(Your objective): Your response should contain exactly the lines running from the one with "You are a computer-use" to the end of the data below, both included, and no pictures.

(Exercise materials):
━━━━━━

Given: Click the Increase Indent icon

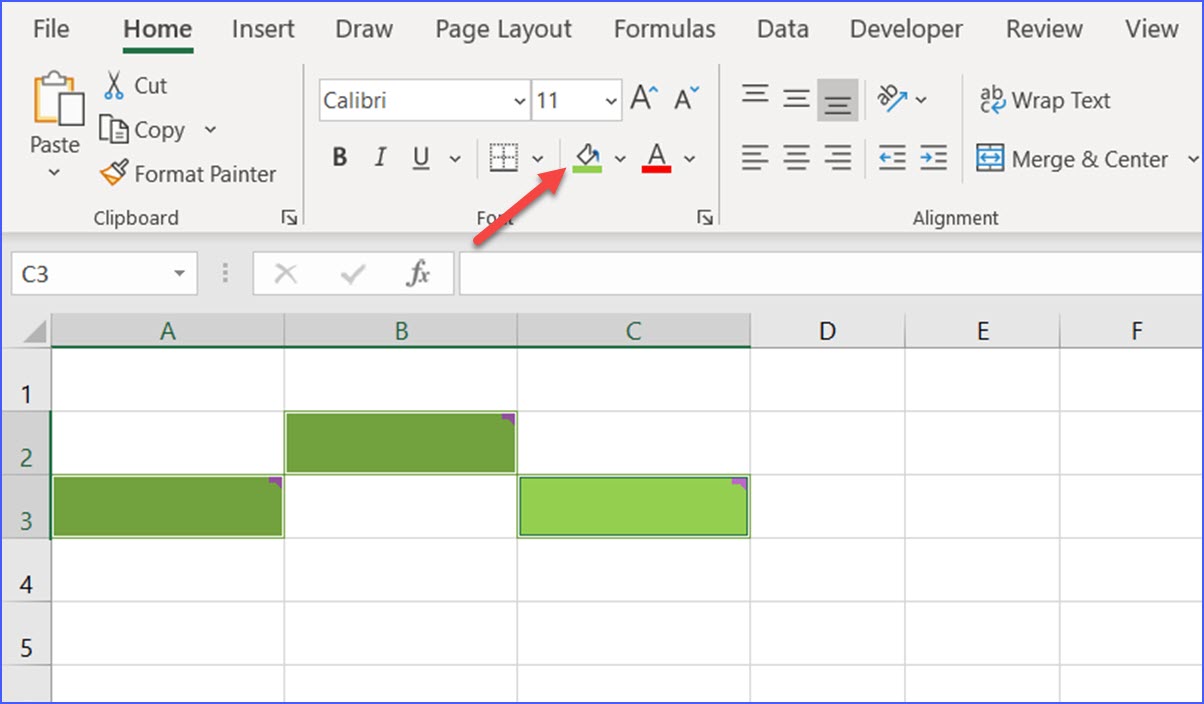Looking at the screenshot, I should pyautogui.click(x=933, y=158).
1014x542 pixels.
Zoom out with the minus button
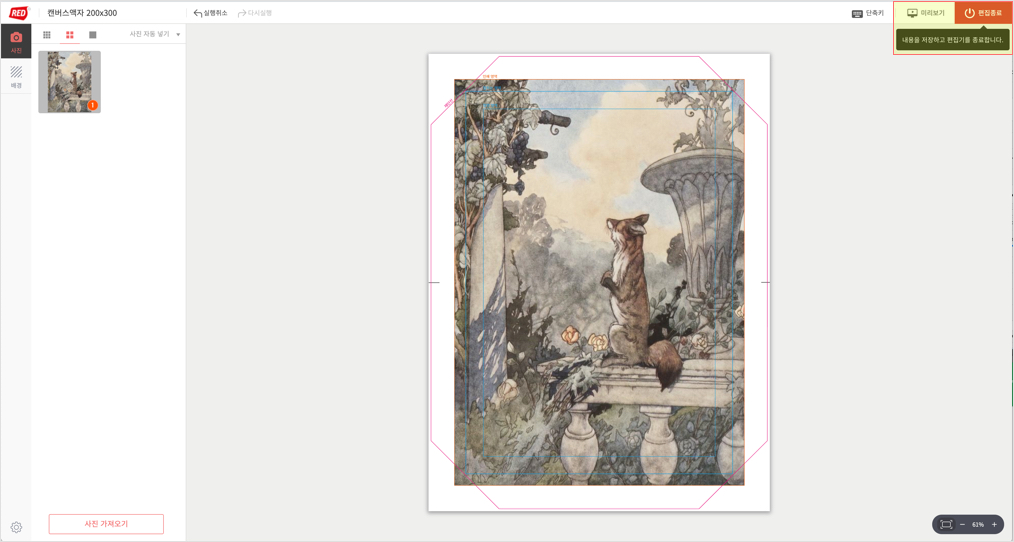click(x=962, y=525)
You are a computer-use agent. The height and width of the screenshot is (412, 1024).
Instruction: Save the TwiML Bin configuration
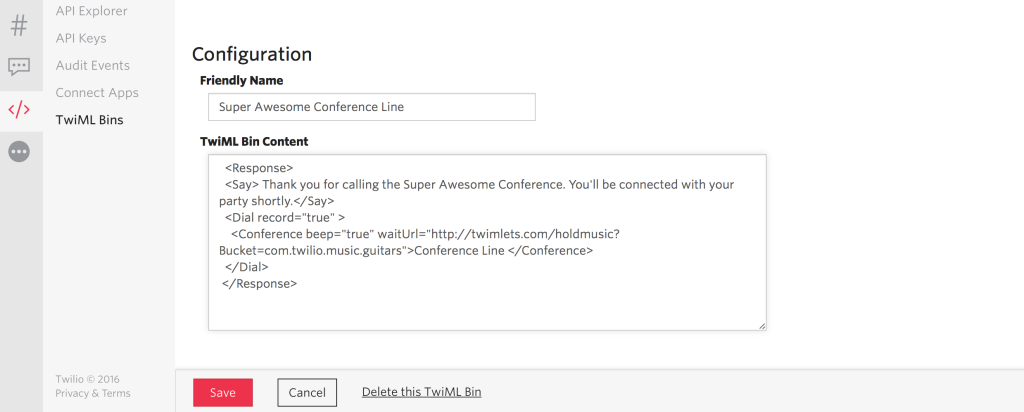223,393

━━━━━━

(Solution):
You are a computer-use agent. The height and width of the screenshot is (412, 1024).
Instruction: Save the TwiML Bin configuration
223,393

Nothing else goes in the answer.